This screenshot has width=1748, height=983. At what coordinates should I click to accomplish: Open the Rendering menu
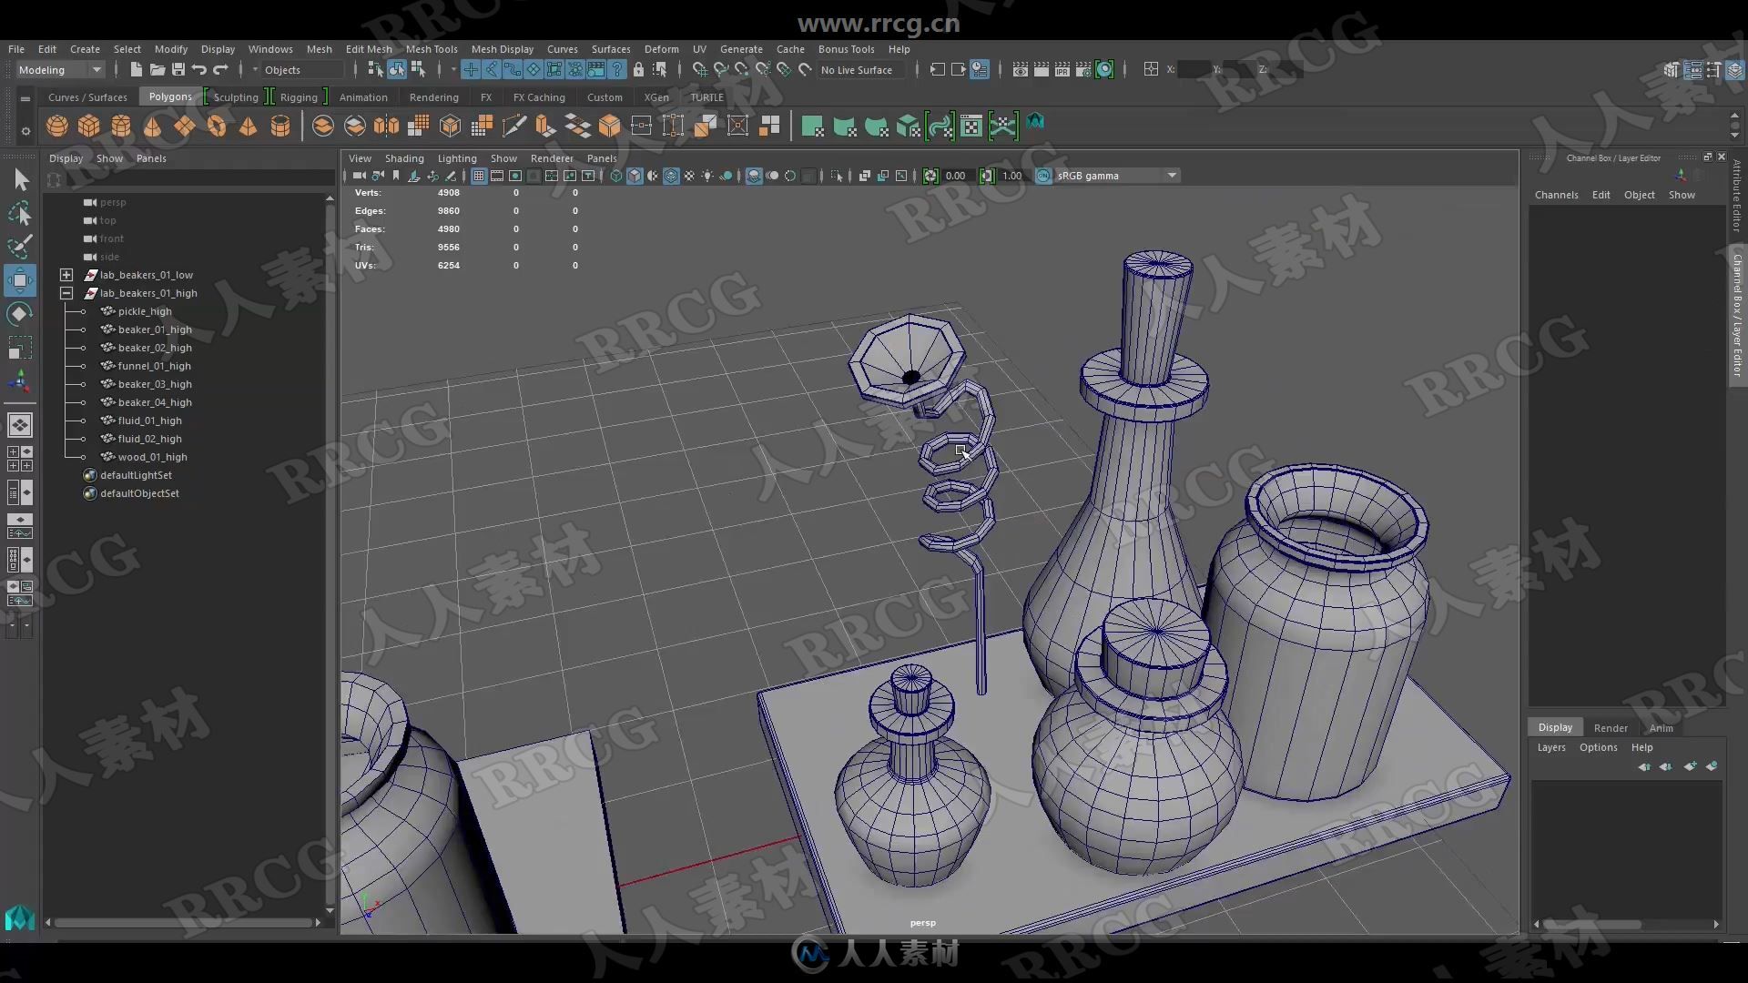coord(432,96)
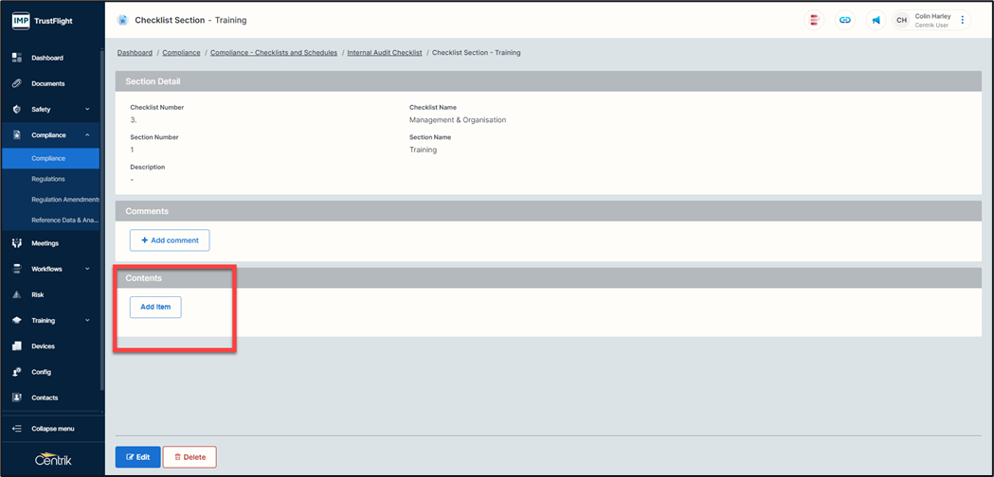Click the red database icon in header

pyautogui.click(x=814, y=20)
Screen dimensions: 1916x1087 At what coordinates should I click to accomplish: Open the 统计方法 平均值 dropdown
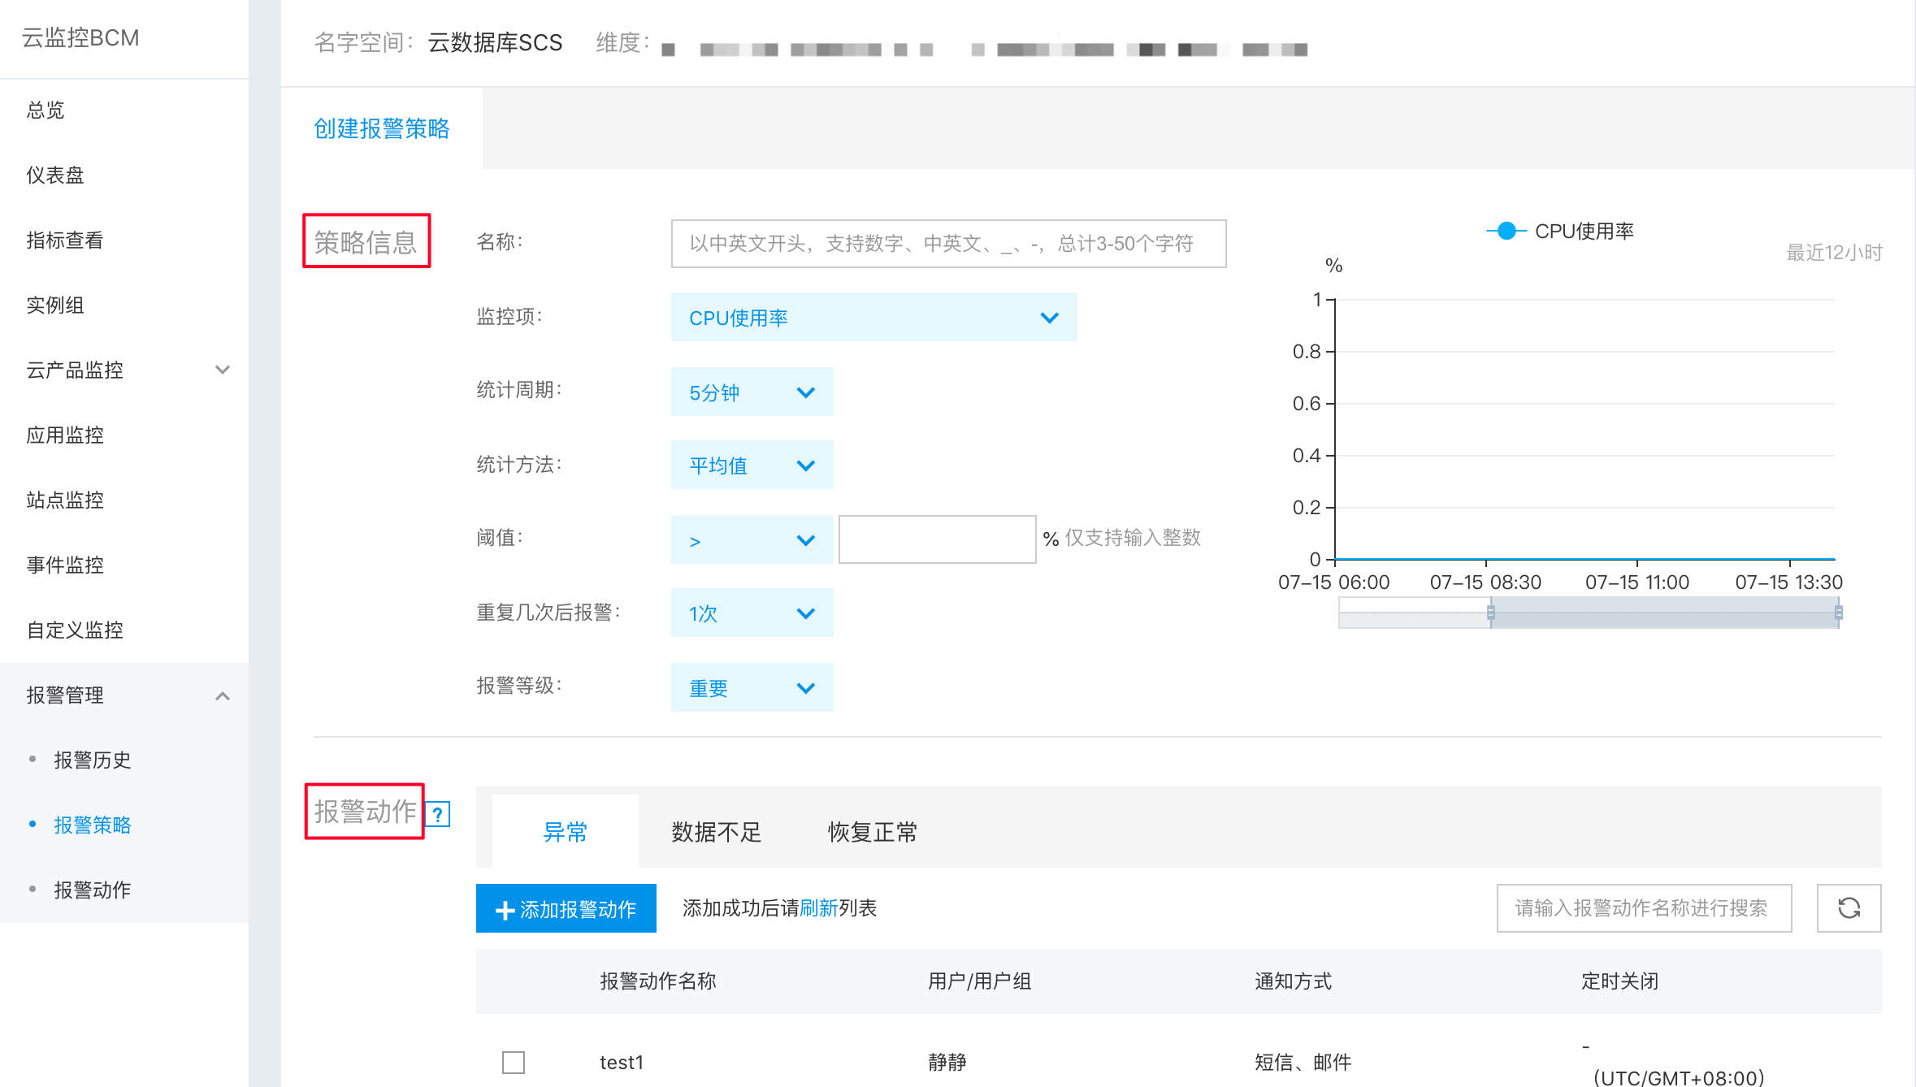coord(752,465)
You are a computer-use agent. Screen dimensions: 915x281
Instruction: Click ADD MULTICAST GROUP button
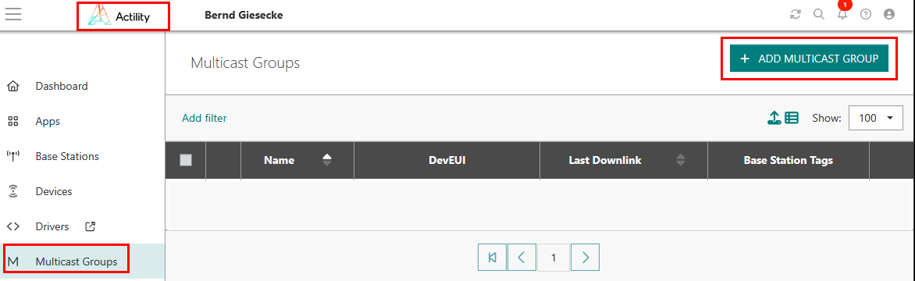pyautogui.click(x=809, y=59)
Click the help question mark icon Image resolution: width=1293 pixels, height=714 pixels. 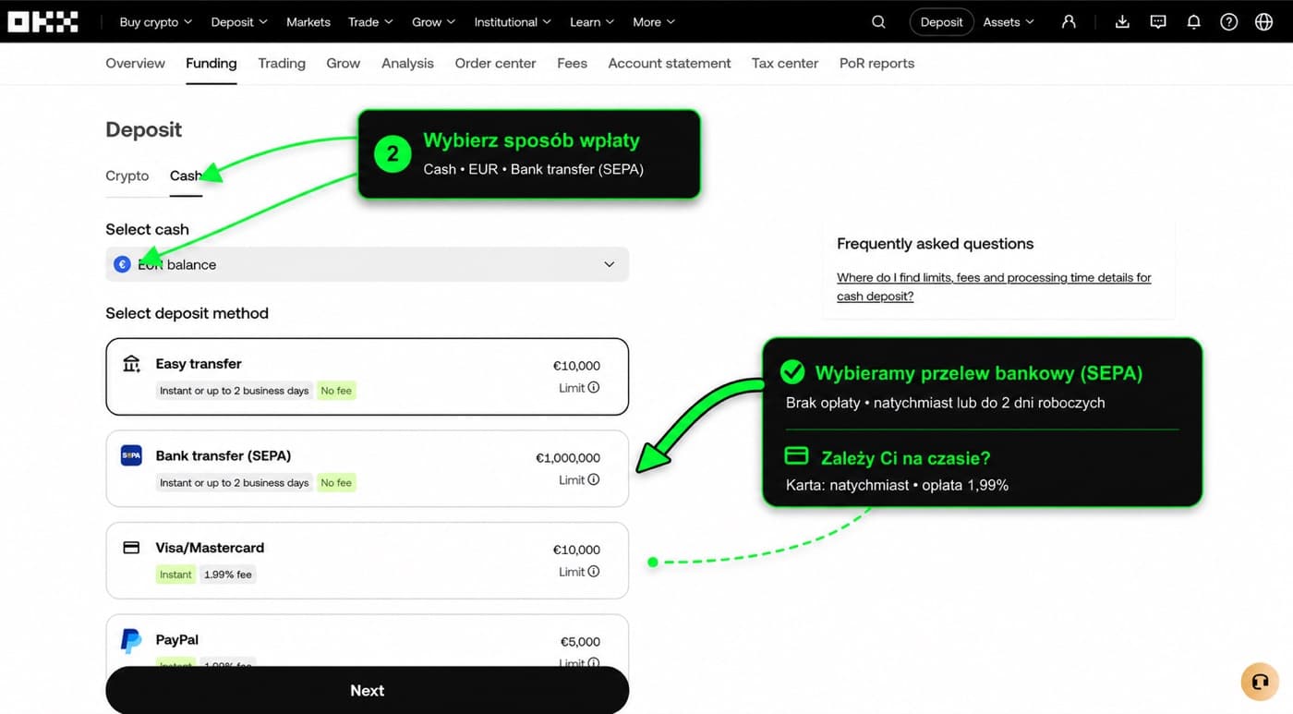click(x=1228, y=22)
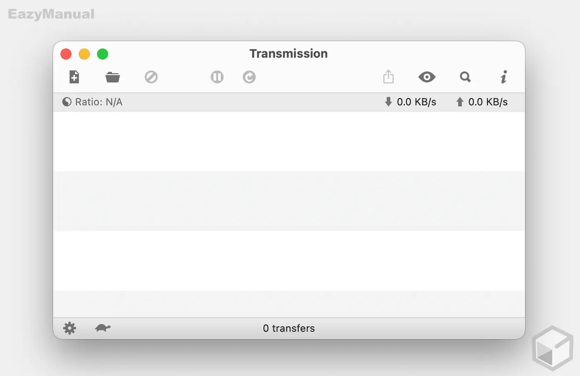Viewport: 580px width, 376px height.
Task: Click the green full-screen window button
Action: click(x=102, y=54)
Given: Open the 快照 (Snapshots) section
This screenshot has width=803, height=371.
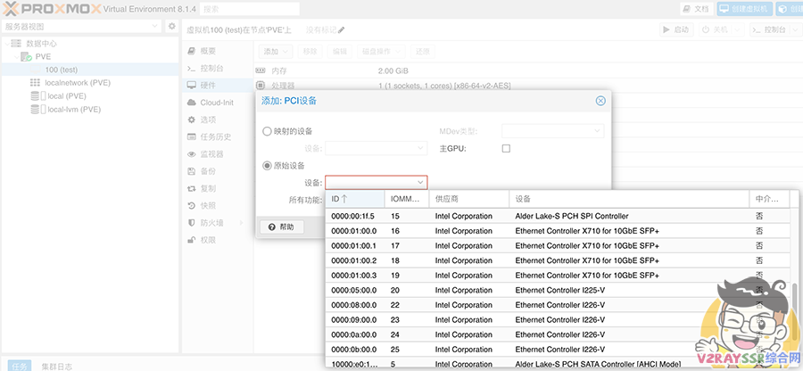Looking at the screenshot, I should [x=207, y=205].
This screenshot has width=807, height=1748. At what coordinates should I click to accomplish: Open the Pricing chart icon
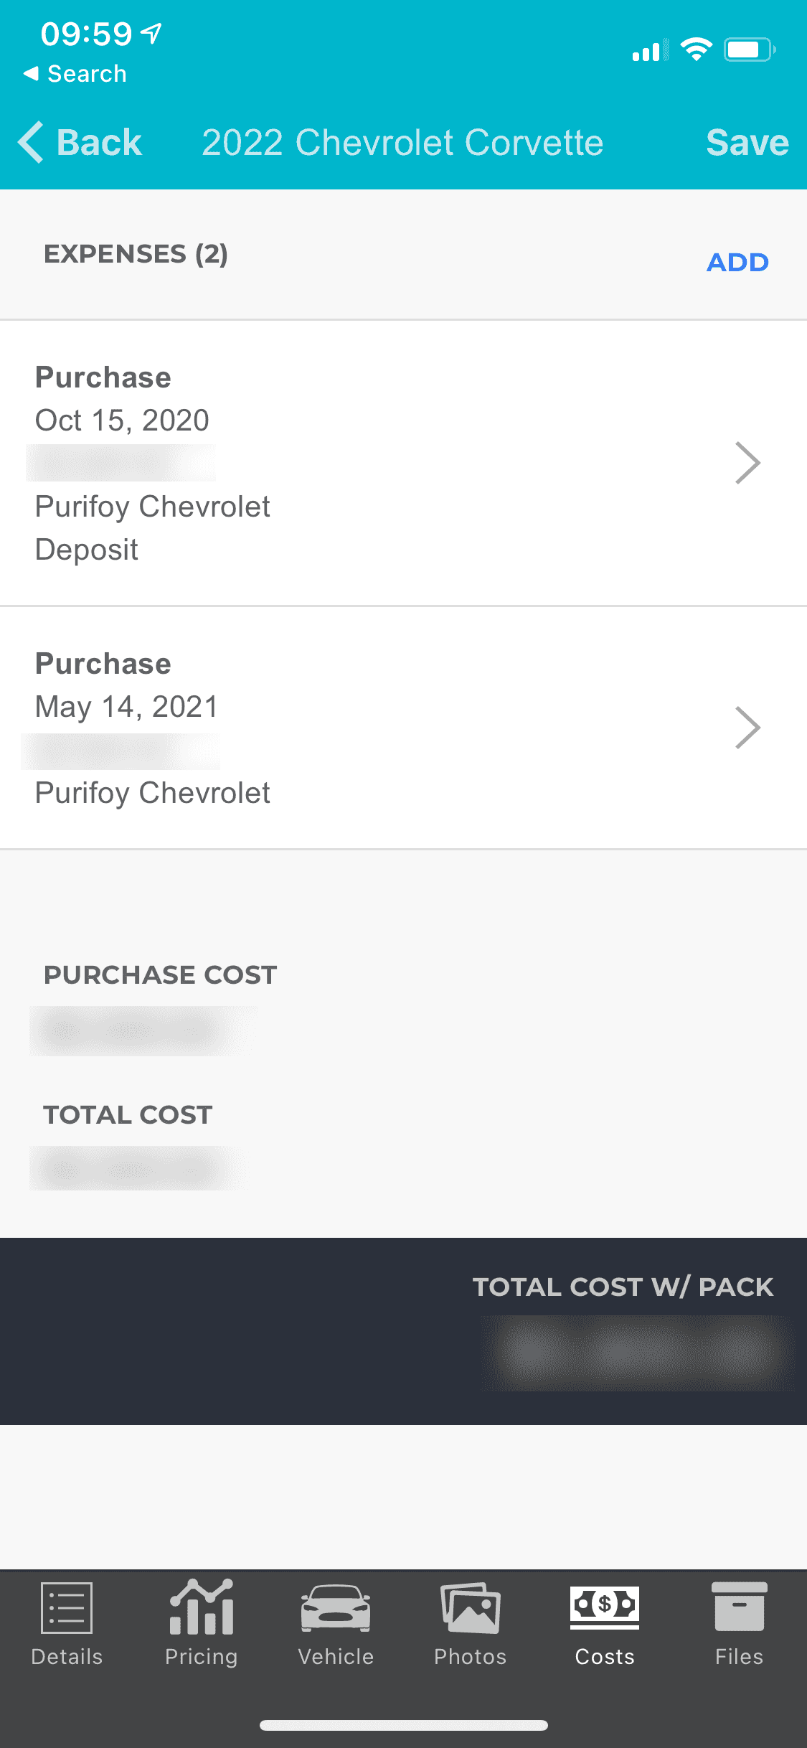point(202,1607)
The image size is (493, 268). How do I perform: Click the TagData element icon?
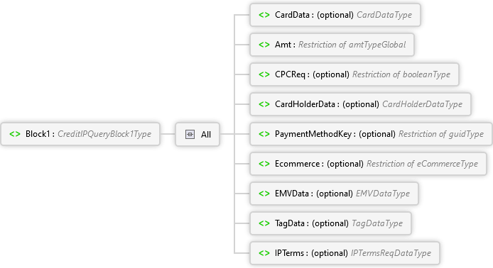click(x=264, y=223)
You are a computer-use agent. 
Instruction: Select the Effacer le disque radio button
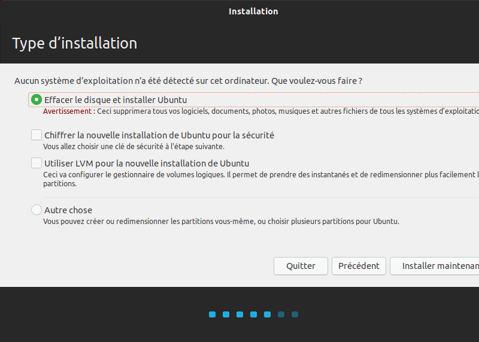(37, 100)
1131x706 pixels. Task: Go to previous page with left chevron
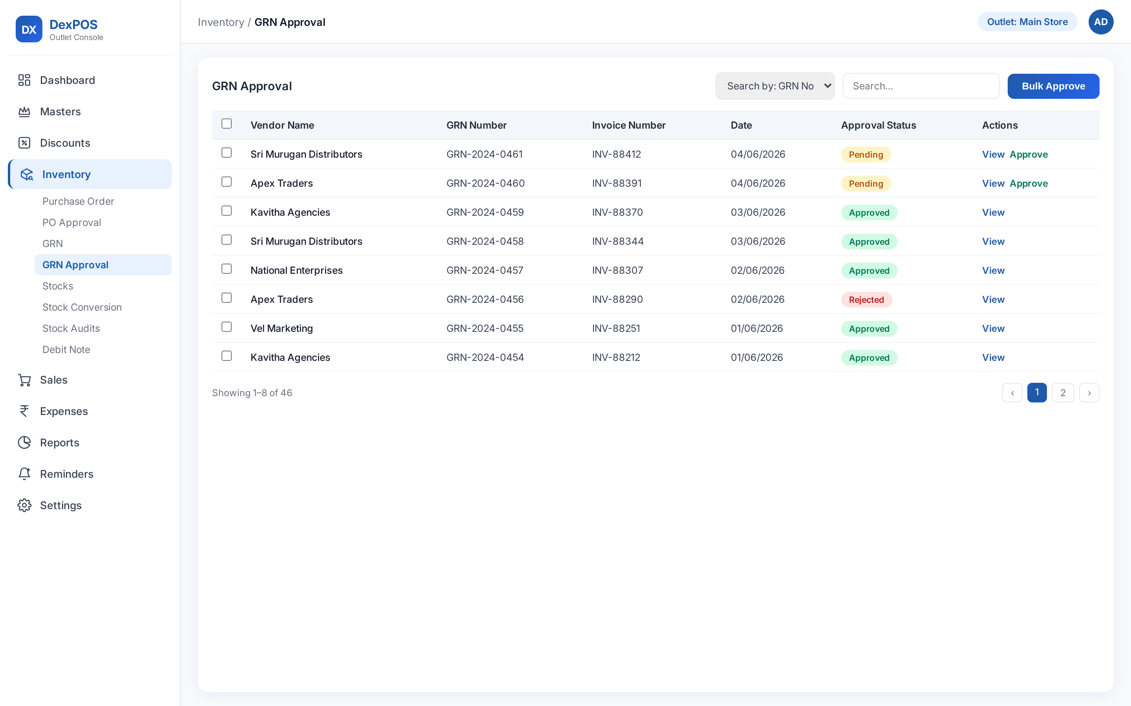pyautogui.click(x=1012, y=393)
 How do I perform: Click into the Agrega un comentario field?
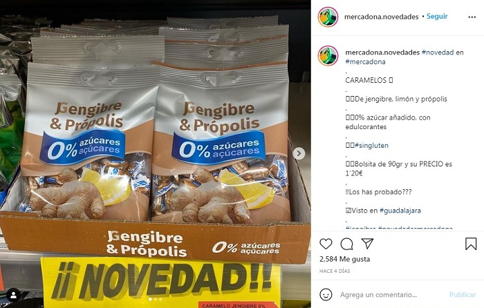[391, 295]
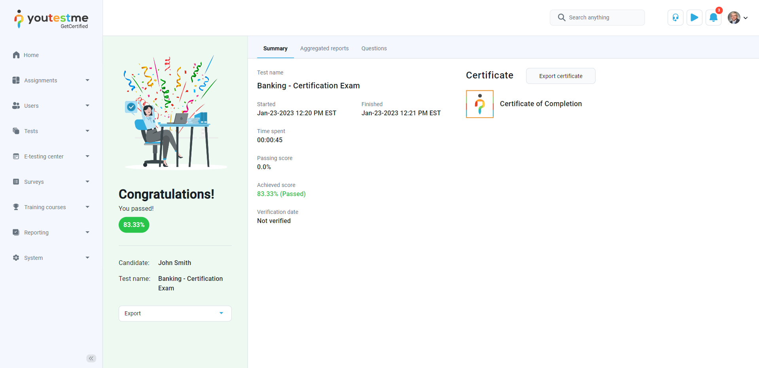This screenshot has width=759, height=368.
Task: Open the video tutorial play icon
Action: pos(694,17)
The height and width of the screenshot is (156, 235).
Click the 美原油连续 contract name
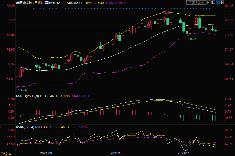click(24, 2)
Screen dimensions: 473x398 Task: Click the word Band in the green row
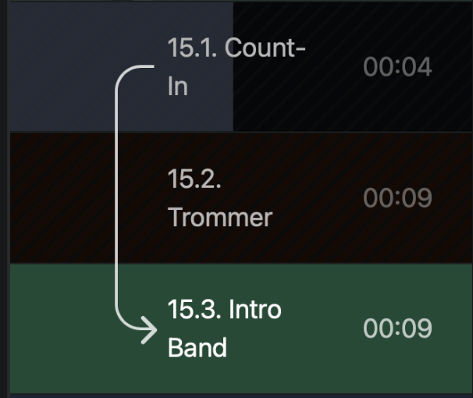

• [ASSIGNMENT]:
Scan the material above for "computer". Copy every line where it appears.

• [COMPLETED EXERCISE]:
You are a computer-use agent. Screen dimensions: 915x281
You are a computer-use agent. 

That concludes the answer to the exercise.